Would you please print exactly the lines that run from the one with "Open the calendar icon in title bar" to the last line of the data, both included, without any pictures?
----------------
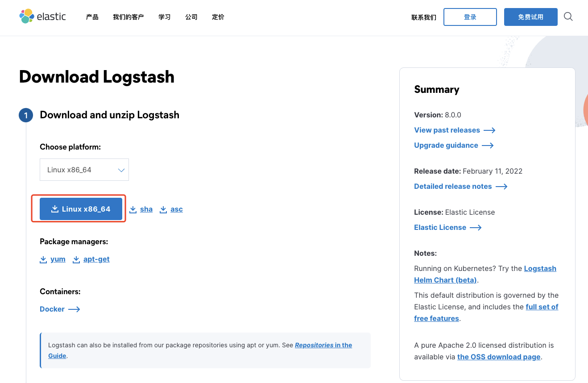Screen dimensions: 588x383
Task: Open the 学习 navigation menu
Action: [164, 17]
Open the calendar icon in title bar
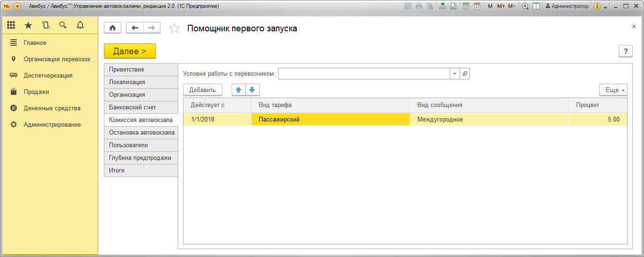 477,6
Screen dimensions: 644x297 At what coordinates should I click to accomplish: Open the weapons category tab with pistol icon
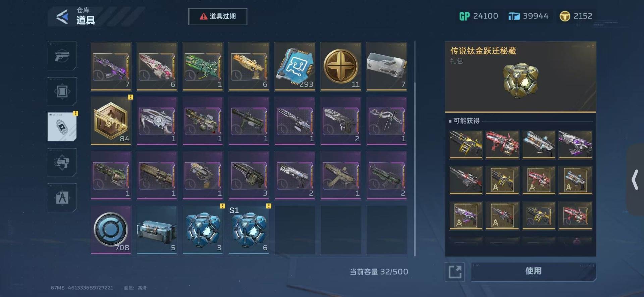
----------------
◆ **Your solution**:
Open the calendar icon in title bar
 477,6
Screen dimensions: 644x297 At what coordinates should I click to accomplish: Open the weapons category tab with pistol icon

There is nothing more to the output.